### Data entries
Start of Block
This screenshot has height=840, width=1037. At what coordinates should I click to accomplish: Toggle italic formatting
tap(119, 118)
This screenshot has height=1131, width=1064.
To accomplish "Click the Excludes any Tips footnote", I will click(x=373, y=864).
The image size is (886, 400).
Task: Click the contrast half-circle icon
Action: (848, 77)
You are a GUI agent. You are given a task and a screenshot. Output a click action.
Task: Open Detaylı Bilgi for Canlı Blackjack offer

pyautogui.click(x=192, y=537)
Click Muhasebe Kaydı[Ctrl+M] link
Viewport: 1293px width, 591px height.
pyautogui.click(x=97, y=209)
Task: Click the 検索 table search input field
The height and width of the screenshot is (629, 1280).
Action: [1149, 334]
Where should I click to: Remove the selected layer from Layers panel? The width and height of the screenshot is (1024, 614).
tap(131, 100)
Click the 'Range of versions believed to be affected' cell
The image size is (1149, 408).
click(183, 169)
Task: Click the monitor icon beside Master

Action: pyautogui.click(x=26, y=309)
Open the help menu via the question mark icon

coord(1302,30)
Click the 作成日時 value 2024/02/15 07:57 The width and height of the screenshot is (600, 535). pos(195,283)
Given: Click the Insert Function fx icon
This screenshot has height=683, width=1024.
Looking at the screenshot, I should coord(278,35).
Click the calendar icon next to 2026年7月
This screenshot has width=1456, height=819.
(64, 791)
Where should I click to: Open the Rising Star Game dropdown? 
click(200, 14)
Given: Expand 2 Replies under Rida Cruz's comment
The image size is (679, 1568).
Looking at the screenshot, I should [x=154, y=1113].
End of Block
### Task goal
Each record must be printed again, word for word, with nothing dropped.

### Expected output
This screenshot has height=840, width=1037. At what coordinates should I click to accomplish: Toggle italic formatting
tap(119, 118)
This screenshot has height=1131, width=1064.
To accomplish "Click the Excludes any Tips footnote", I will click(x=373, y=864).
The image size is (886, 400).
Task: Click the contrast half-circle icon
Action: (848, 77)
You are a GUI agent. You are given a task and a screenshot. Output a click action.
Task: Open Detaylı Bilgi for Canlı Blackjack offer

pyautogui.click(x=192, y=537)
Click Muhasebe Kaydı[Ctrl+M] link
Viewport: 1293px width, 591px height.
pyautogui.click(x=97, y=209)
Task: Click the 検索 table search input field
The height and width of the screenshot is (629, 1280).
Action: [1149, 334]
Where should I click to: Remove the selected layer from Layers panel? The width and height of the screenshot is (1024, 614).
tap(131, 100)
Click the 'Range of versions believed to be affected' cell
The image size is (1149, 408).
click(183, 169)
Task: Click the monitor icon beside Master

Action: pyautogui.click(x=26, y=309)
Open the help menu via the question mark icon

coord(1302,30)
Click the 作成日時 value 2024/02/15 07:57 The width and height of the screenshot is (600, 535). pos(195,283)
Given: Click the Insert Function fx icon
This screenshot has height=683, width=1024.
Looking at the screenshot, I should coord(278,35).
Click the calendar icon next to 2026年7月
This screenshot has width=1456, height=819.
(64, 791)
Where should I click to: Open the Rising Star Game dropdown? 
click(200, 14)
Given: Expand 2 Replies under Rida Cruz's comment
The image size is (679, 1568).
Looking at the screenshot, I should [x=154, y=1113].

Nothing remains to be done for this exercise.